Wie viel Altmaier steckt in Bürgeranleihen?

ERNEUERBARE Sind die Papiere, mit denen sich Anwohner bei umstrittenen Stromtrassen einkaufen können, riskant? Umweltminister geht nach kritischem Medienbericht auf Distanz zu Projekt in Norddeutschland

FREIBURG taz | Aufregung um Peter Altmaiers „Bürgerdividende“: Der Bundesumweltminister von der CDU hatte vor etwa einem Dreivierteljahr die Idee aufgebracht, Bürger an den Gewinnen aus dem Bau neuer Stromleitungen zu beteiligten. Als Vorbild dafür sollte die Finanzierung von Windrädern und Solaranlagen dienen, die seit zwei Jahrzehnten zu einem großen Teil über Bürgerkapital erfolgt. Doch nun zerriss die Frankfurter Allgemeine Sonntagszeitung Altmaiers Bürgerdividende als „riskante Anleihe“, die im Insolvenzfall „nachrangig bedient“ werde.
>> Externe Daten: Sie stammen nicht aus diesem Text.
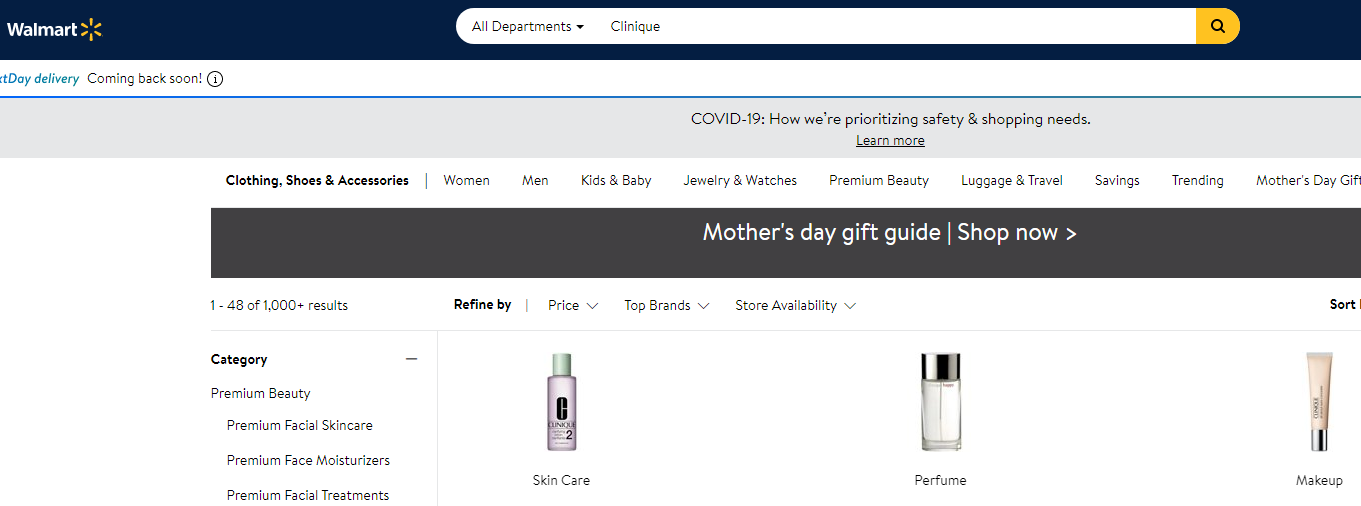Open the Perfume bottle image

(x=940, y=402)
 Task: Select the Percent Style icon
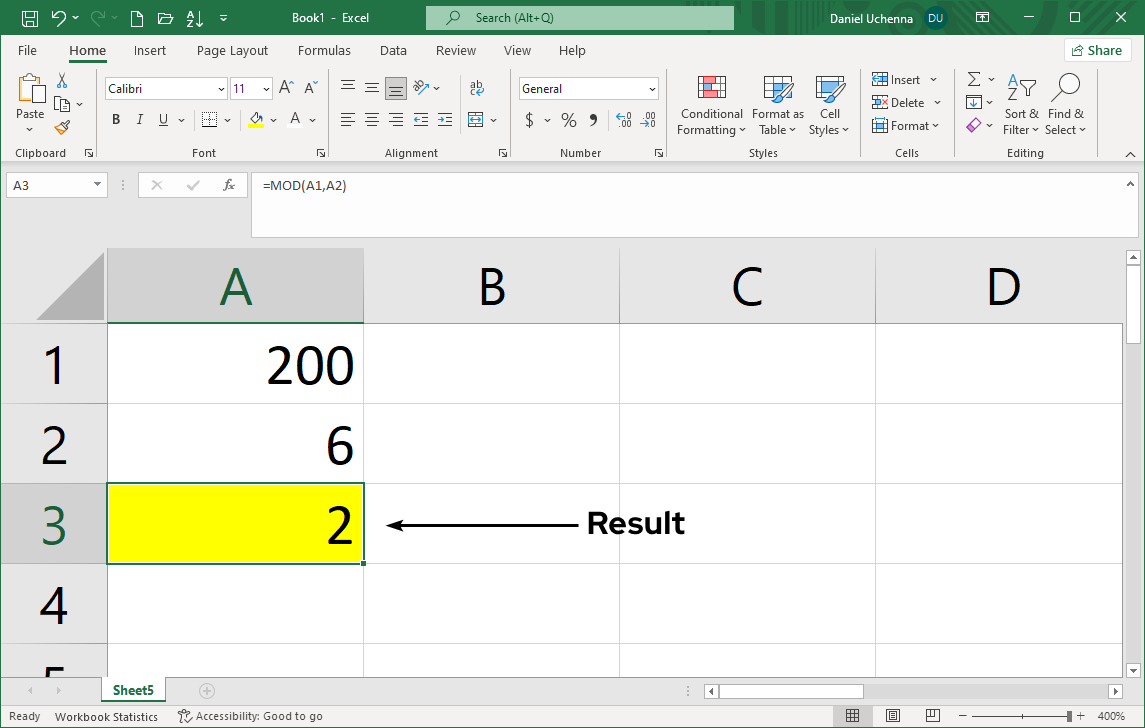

„Sehr enttäuscht“ sei er darüber, sagte Altmaier am Montag im Deutschlandfunk. Hier werde versucht, ein Modell, das erst entstehe, „bereits von vornherein zu diskreditieren“. Die Zeitung bezog sich mit ihrer Kritik auf das Angebot des Übertragungsnetzbetreibers Tennet, der mit der ersten Bürgeranleihe überhaupt eine 380.000-Volt-Leitung zwischen Brunsbüttel und Niebüll an der schleswig-holsteinischen Nordseeküste finanzieren will. Altmaier erklärte, das Angebot von Tennet habe nichts mit seinem Vorschlag zu tun. Es sei vielmehr parallel zu seinen Ideen entwickelt worden. Bei der Vorstellung des Konzepts gemeinsam mit Wirtschaftsminister Philipp Rösler (FDP) sei „eindeutig und klar darauf hingewiesen“ worden, dass die Details des Modells der Regierung erst noch mit den Übertragungsnetzbetreibern und mit der Bundesnetzagentur geklärt werden müssten.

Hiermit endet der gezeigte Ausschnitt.